I already paid the dude, and frankly, he wasn’t there much and the other guy had a job…so fuck it. I would take what I could get.
Of course, like any good psycho, Mike had left out the details of his drug abuse. He was a hard drug guy and pill popper. Oddly enough, he didn’t drink alcohol. In the time that I had interacted with Michael, he showed up to the studio fucked up on pills a few times. He would often take ANY pill you offered. He didn’t care WHAT it was. He lost a bike that be bought because he was too fucked up on pills to know what was happening and he crashed it.
He would instigate fights with me on a regular basis and got me so pissed that I screamed at him in the street. The smile that spread across his face when I yelled at him was eerie. I yelled so loud a cop pulled up to check on us.
I feel bad for that one.
But it was official, he was a ticking time bomb and I needed to get the fuck out of there.

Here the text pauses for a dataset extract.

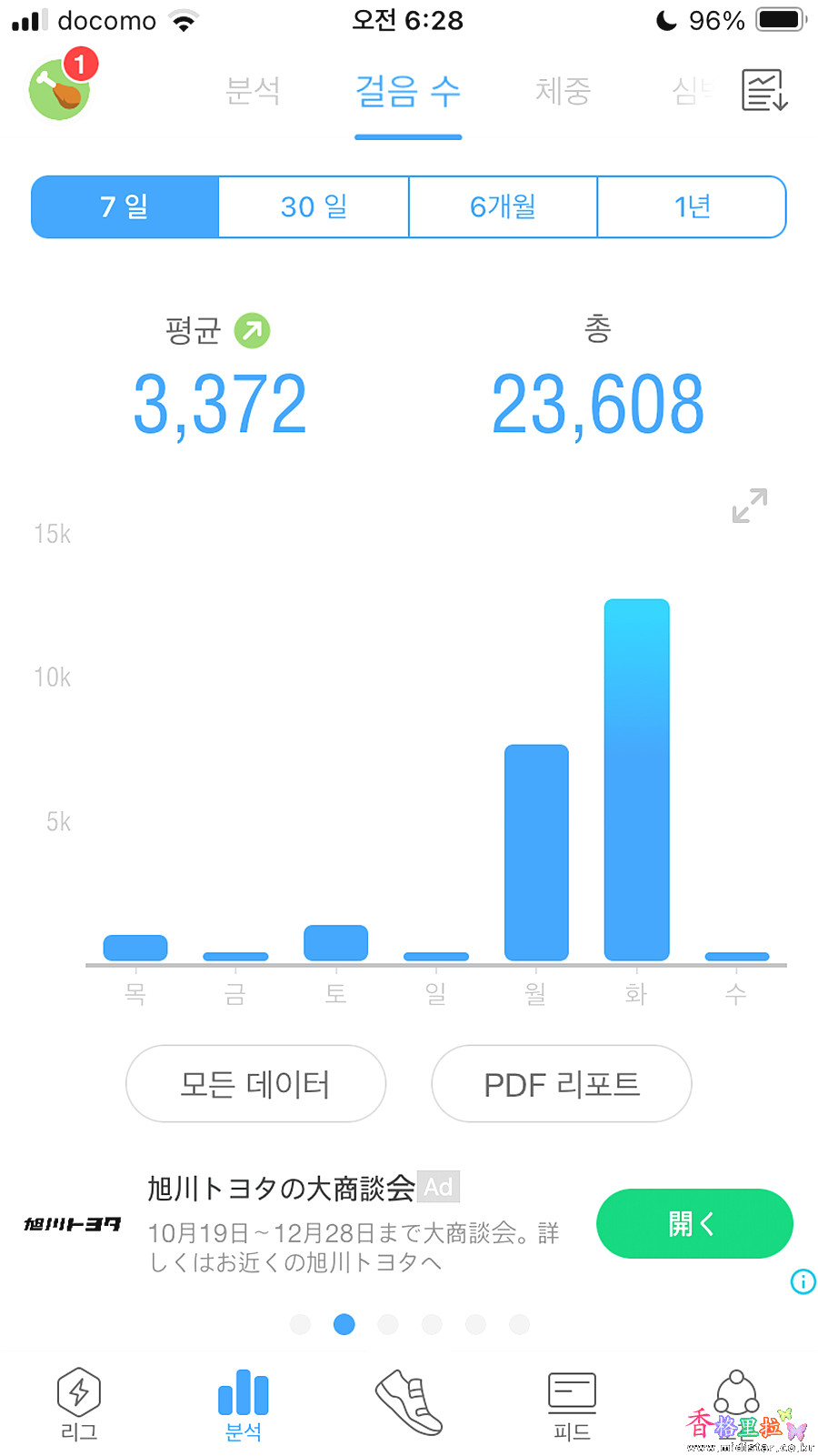The width and height of the screenshot is (818, 1456).
Task: Expand the step chart to fullscreen
Action: pos(750,506)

He had told me he’d been in and out of rehab multiple times and it was mostly his father that was keeping him alive at this point.

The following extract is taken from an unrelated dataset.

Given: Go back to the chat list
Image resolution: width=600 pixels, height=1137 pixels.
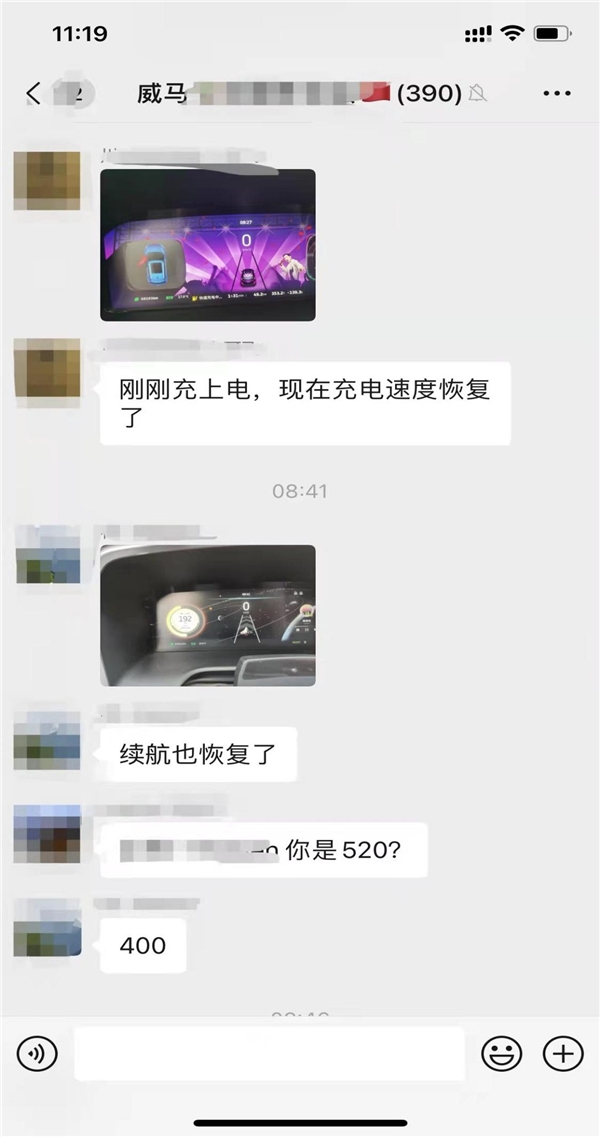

I forgot to mention that he talked about being in jail and brought up having sex with men, obviously to test the waters with me. I had heard so much wild shit from this dude that I let it slide almost as if he hadn’t mentioned it.

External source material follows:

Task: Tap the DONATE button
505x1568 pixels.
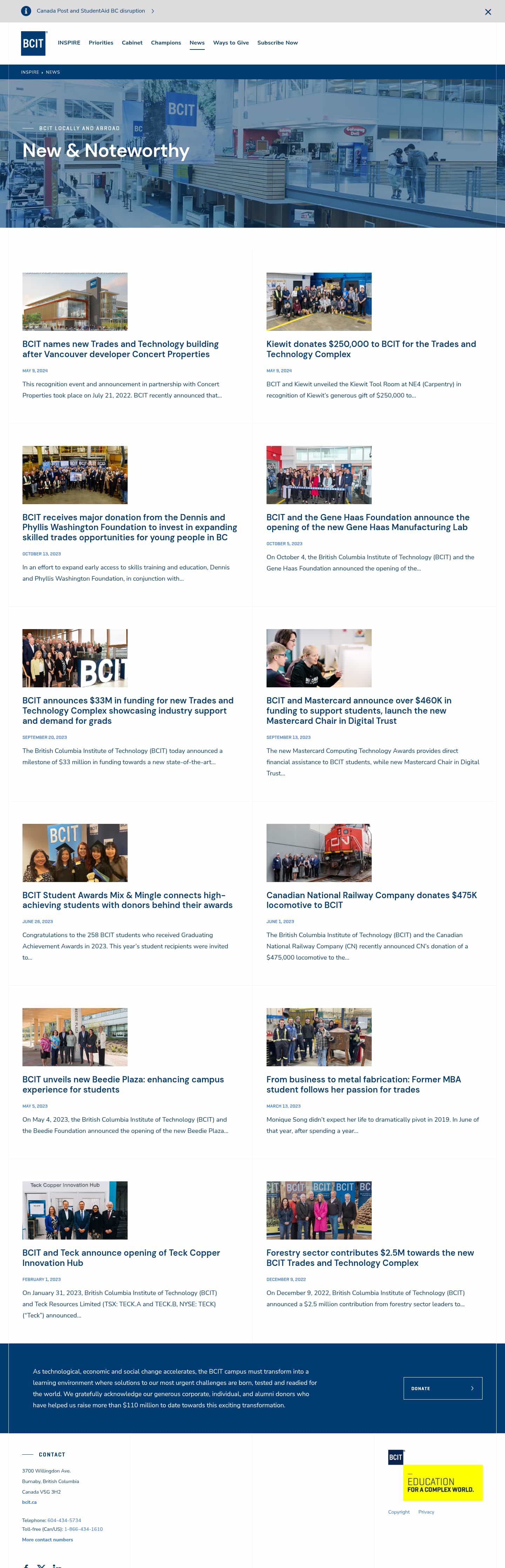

Finally, I had a little bit of a free day at the studio and no one was around to bother me so I could relax a little.
But not for long.
Mike showed up sweaty as fuck.
You could probably get him naked and slide him across the fucking street on his bare ass if you wanted to.
I asked if he was okay and he said he wasn’t sure. He admitted to popping a fuck ton of pills. I told him we need to get him to the hospital. He said to hold off and let him sleep it off. His hold lasted less than 5 minutes. He got up and sat on a chair heavy breathing, sweating, and panicked.
Then he took a deep breath, lurched forward, and let out a thick green stream of puke about a good two feet forward and onto the bed. The stench immediately filled the room. I dashed to call the building security to get an ambulance over. This lucky mother fucker puked out all the poison he dumped in his body.
When the medics showed up, they asked what had happened. He said he tried to commit suicide. I felt bad and at the same time was so used to him lying that I was not sure if he was telling the truth. He spent about 3 days in rehab to get back to clean for a bit.
The clean up he left me with was fucking…
Fuck You, Mike.
There was hardly anything to clean with and I had to make due with an old tee shirt I found after I ran out of paper towel and toilet paper. At least he had some fucking household cleaner.
When he came back, he seemed a bit more normal. We talked about it a bit but I didn’t ask too much since it was all pretty fresh. I invited him to grab a little pizza with me and we did just that. It seemed okay. We got back to the studio and had a little something to eat and put on some bullshit TV.
The Micronesian was silent in his corner…I couldn’t get much out of the guy.
He thanked me for cleaning up and I told him the situation…that I ended up using one of the shirts.
“Well I wish you hadn’t done that. It was a good shirt.”
ARE YOU FUCKING KIDDING ME?
“Dude I cleaned all this shit up for you.”
“You really shouldn’t swear so much. It’s unbecoming of you.”
ACTUALLY YOU KNOW WHAT?
FUCK MIKE.
BOY DOES THAT FEEL GOOD.
I told him that the only thing unbecoming is getting fucked up and leaving me to clean up after his ass.
I immediately spent what I could on an overpriced hotel room for a week while I figured out how to get the fuck out of that town.
When I finally did find a better place to stay at North Shore (so much better) I got a text from him saying he wanted to return the money from the last months rent.
Fuck that.
I’d rather take an Elon Musk rocket up my ass.
THAT…
Is an extreme case of The Child and The Victim.
Common Speech Patterns:
Let someone else do it.
Can we outsource that?
Are we allowed to do that?
I would but _ said I can’t.
I’m speaking my truth.
Ugh, it’s so hard. (Add the whiny tone.)
Is there an easier way?
What’s the guarantee?
Not my responsibility.
What’s your problem?
What’s WRONG with you?
Why don’t YOU do it?
Why didn’t you do it like ‘this’?
I could have done it better.
Oh, you did that? That’s easy I could have done it.